Ray Tracing in One Weekend (Rust)

Creating Our First Raytraced Image

If we take that math and hard-code it into our program, we can test our code by placing a small sphere at \( −1 \) on the z-axis and then coloring red any pixel that intersects it.

diff --git a/src/main.rs b/src/main.rs
index f31dc16..e3d9091 100644
--- a/src/main.rs
+++ b/src/main.rs
@@ -1,67 +1,81 @@
 use code::{
     color::{Color, write_color},
     ray::Ray,
-    vec3::{Point3, Vec3, unit_vector},
+    vec3::{Point3, Vec3, dot, unit_vector},
 };
 
+fn hit_sphere(center: Point3, radius: f64, r: Ray) -> bool {
+    let oc = center - r.origin();
+    let a = dot(r.direction(), r.direction());
+    let b = -2.0 * dot(r.direction(), oc);
+    let c = dot(oc, oc) - radius * radius;
+    let discriminant = b * b - 4.0 * a * c;
+
+    discriminant >= 0.0
+}
+
 fn ray_color(r: Ray) -> Color {
+    if hit_sphere(Point3::new(0.0, 0.0, -1.0), 0.5, r) {
+        return Color::new(1.0, 0.0, 0.0);
+    }
+
     let unit_direction = unit_vector(r.direction());
     let a = 0.5 * (unit_direction.y() + 1.0);
     (1.0 - a) * Color::new(1.0, 1.0, 1.0) + a * Color::new(0.5, 0.7, 1.0)
 }
 
 fn main() -> Result<(), Box<dyn std::error::Error>> {
     // Image
 
     const ASPECT_RATIO: f64 = 16.0 / 9.0;
     const IMAGE_WIDTH: i32 = 400;
 
     // Calculate the image height, and ensure that it's at least 1.
     const IMAGE_HEIGHT: i32 = {
         let image_height = (IMAGE_WIDTH as f64 / ASPECT_RATIO) as i32;
         if image_height < 1 { 1 } else { image_height }
     };
 
     // Camera
 
     let focal_length = 1.0;
     let viewport_height = 2.0;
     let viewport_width = viewport_height * (IMAGE_WIDTH as f64) / (IMAGE_HEIGHT as f64);
     let camera_center = Point3::new(0.0, 0.0, 0.0);
 
     // Calculate the vectors across the horizontal and down the vertical viewport edges.

> **EXTRACTED DATA**
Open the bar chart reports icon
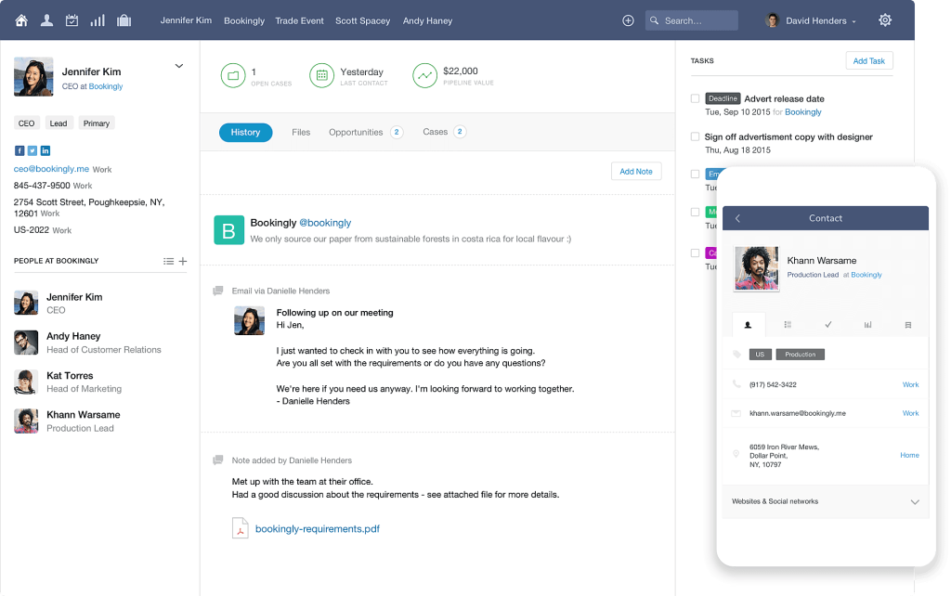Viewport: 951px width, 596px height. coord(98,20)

==

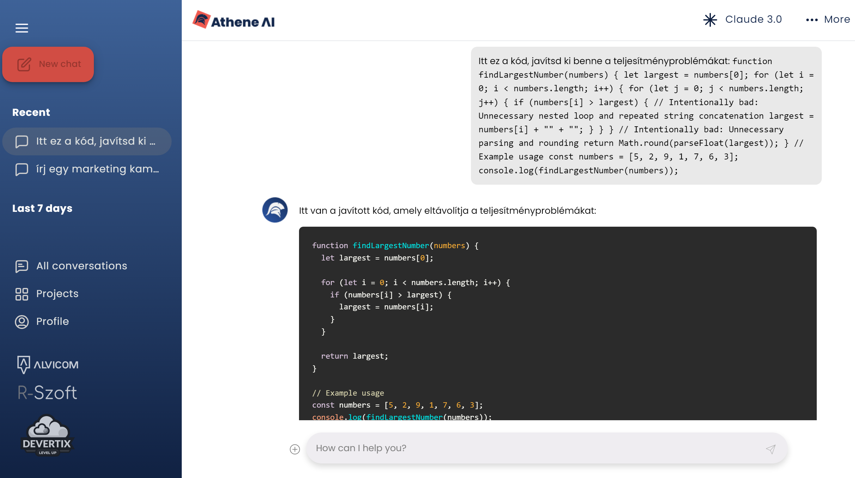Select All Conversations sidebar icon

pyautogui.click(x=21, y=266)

> **TASK GOAL**
Reproduce the passage of the ray tracing tutorial between "Creating Our First" and "that intersects it.", inclusive.

> **WRITTEN REPLY**
Creating Our First Raytraced Image

If we take that math and hard-code it into our program, we can test our code by placing a small sphere at \( −1 \) on the z-axis and then coloring red any pixel that intersects it.